Pastikan Protokol Kesehatan Berjalan Dinas Pendidikan Kota Pariaman Sidak Kesekolah Foto: Suasana saat proses belajar mengajar di sekolah Kota Pariaman. Peri.

Covesia.com - Dinas Pendidikan Kota Pariaman, Sumatera Barat (Sumbar), melakukan sidak dibeberapa sekolah tingkat Sekolah Dasar (SD) dan Sekolah Menengah Pertama (SMP) di kota tersebut, setelah diberlakukannya belajar tatap muka semenjak beberapa hari belakangan di daerah tersebut. 

"Sidak tersebut sudah kami lakukan sejak diterapkannya belajar tatap muka di Kota Pariaman beberapa hari belakangan, hingga sekarang," sebut Kepala Dinas (Kadis) Pendidikan Pemuda dan Olahraga Kota Pariaman, Kanderi pada Rabu (25/11/2020).

Lanjut Kanderi, sidak itu untuk mengecek protokol kesehatan sekolah dalam pelajaran tatap muka di masa pandemi.

"Sidak di hari pertama dan kedua masih ditemukan murid yang tidak menggunakan masker," katanya. 

Dikatakan Kanderi, semenjak Senin (23/11/2020) pihaknya telah melakukan sidak di sekolah SD dan SMP, dan memang masih ada yang tidak menggunakan masker namun pelanggaran tersebut tidak ditemukan lagi pada hari berikutnya.

Kanderi mengatakan, sidak itu dimaksudkan untuk melihat kesiapan jajaran sekolah serta murid dalam menerapkan protokol kesehatan.

"Nah dalam hal ini, jika setelah sidak atau sosialisasi dilakukan, ternyata masih ada sekolah yang membandel maka akan ditegur. Jika tidak mengindahkan teguran, sekolah yang bersangkutan akan di tutup," jelas Kanderi.

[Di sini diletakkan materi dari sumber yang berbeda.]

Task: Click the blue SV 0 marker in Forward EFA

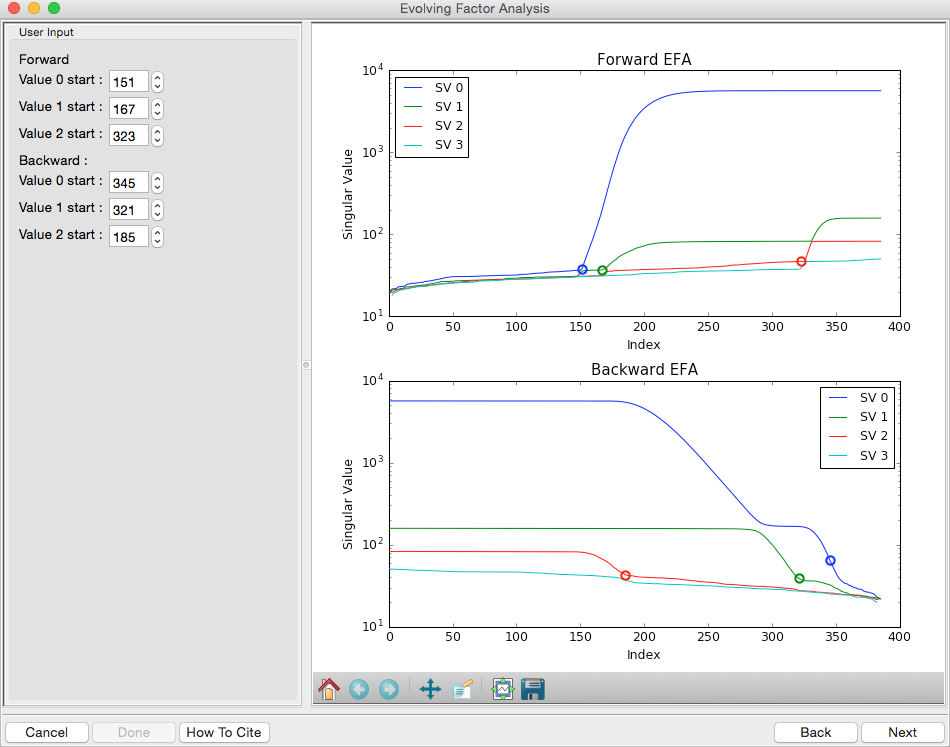Action: click(582, 269)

Terkait protokol kesehatan di sekolah, dikatakannya sebagian banyak sekolah yang ada di Kota Pariaman, telah menerapkan sesuai dengan aturan gugus tugas.

"Temuan kita sebagian banyak sekolah telah sesuai dengan aturan gugus tugas seperti menyediakan air cuci tangan, jumlah siswa yang dibatasi, jaga jarak, dan lainnya," sebutnya. 

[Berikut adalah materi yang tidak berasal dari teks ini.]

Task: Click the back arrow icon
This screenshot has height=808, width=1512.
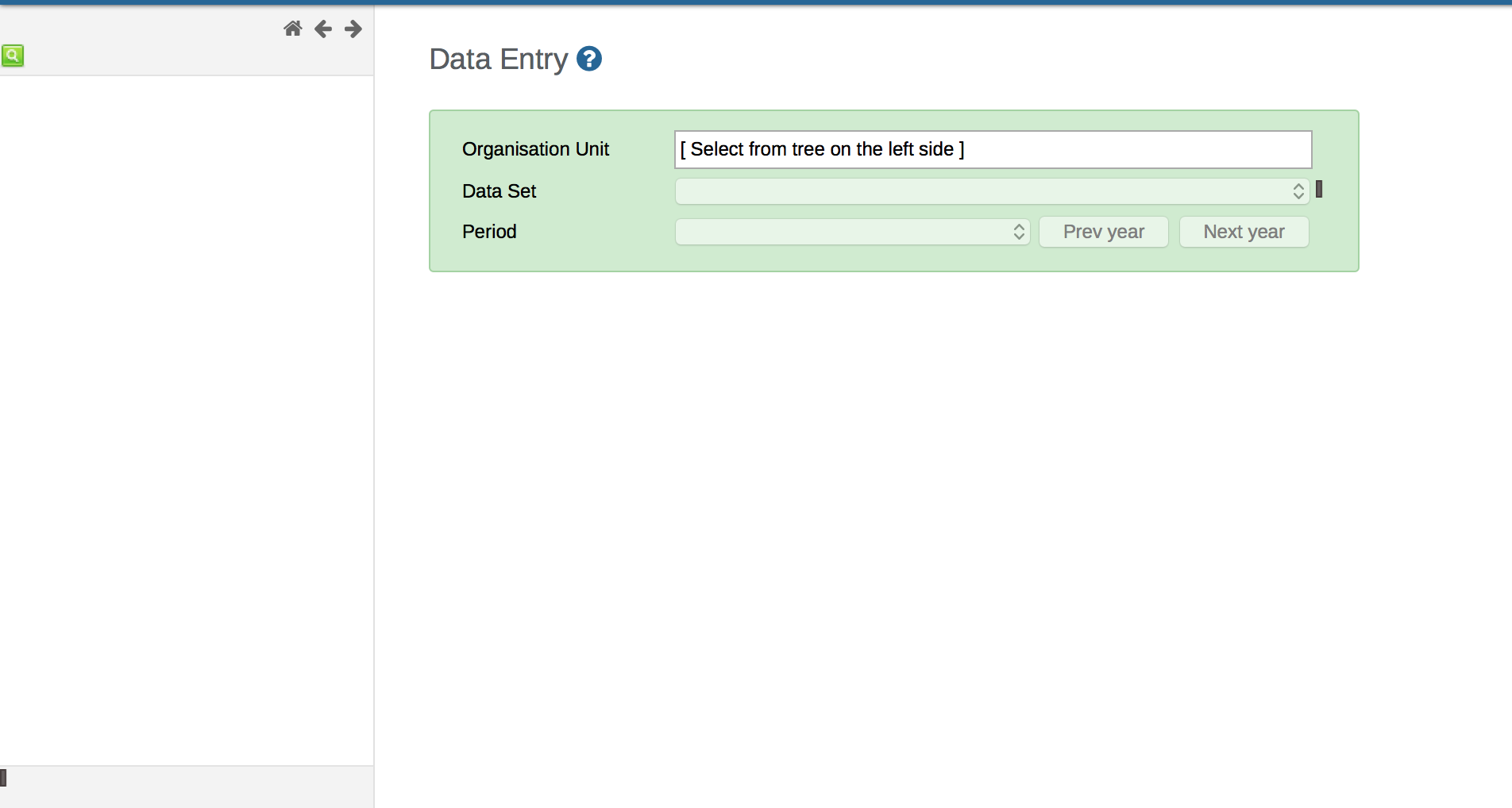Action: tap(322, 29)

Namun Kanderi, berharap kluster sekolah tidak muncul untuk kedepannya. Terlepas dari itu ia mengimbau wali murid untuk mengawasi masing-masing siswa. 

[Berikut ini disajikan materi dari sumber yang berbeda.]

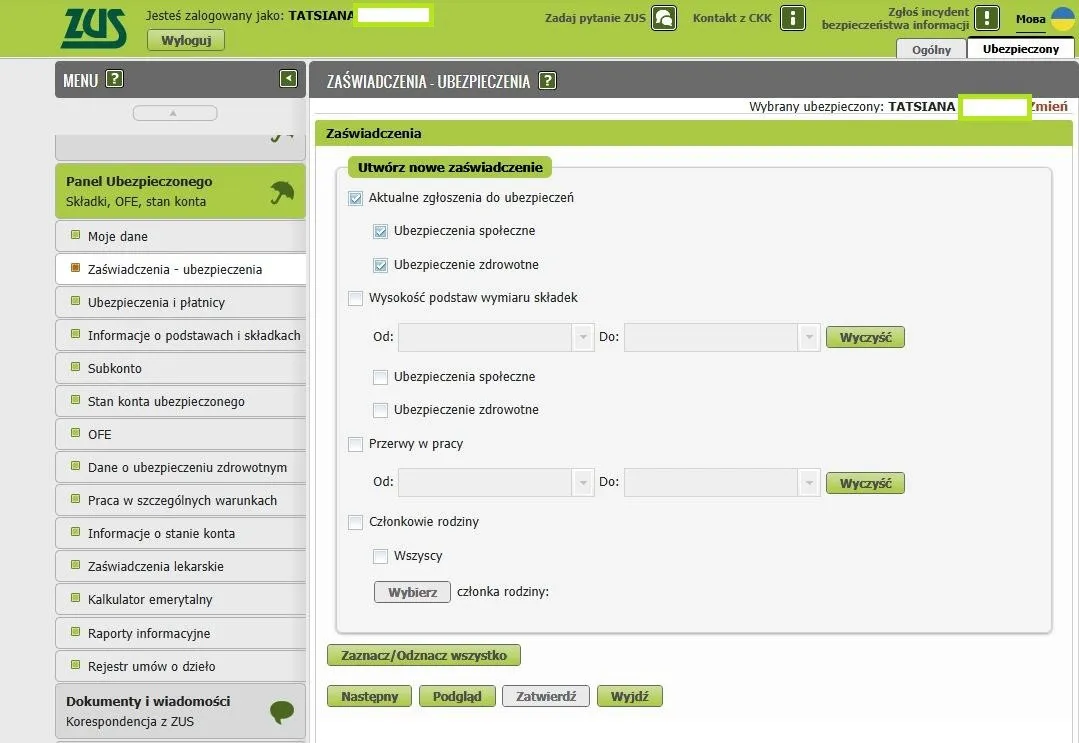Tick the Przerwy w pracy checkbox
1079x743 pixels.
[x=355, y=444]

"Terlebih saat pulang dari sekolah pantau murid, jangan sampai nongkrong sepulang sekolah, pantau anak agar pulang setelah jam pelajaran selesai," ucapnya. 

Menurutnya, keselamatan anak didik juga tidak tertumpu pada seberapa besar upaya wali murid atau orang tua dalam mengawasi aktivitas anak masing-masing.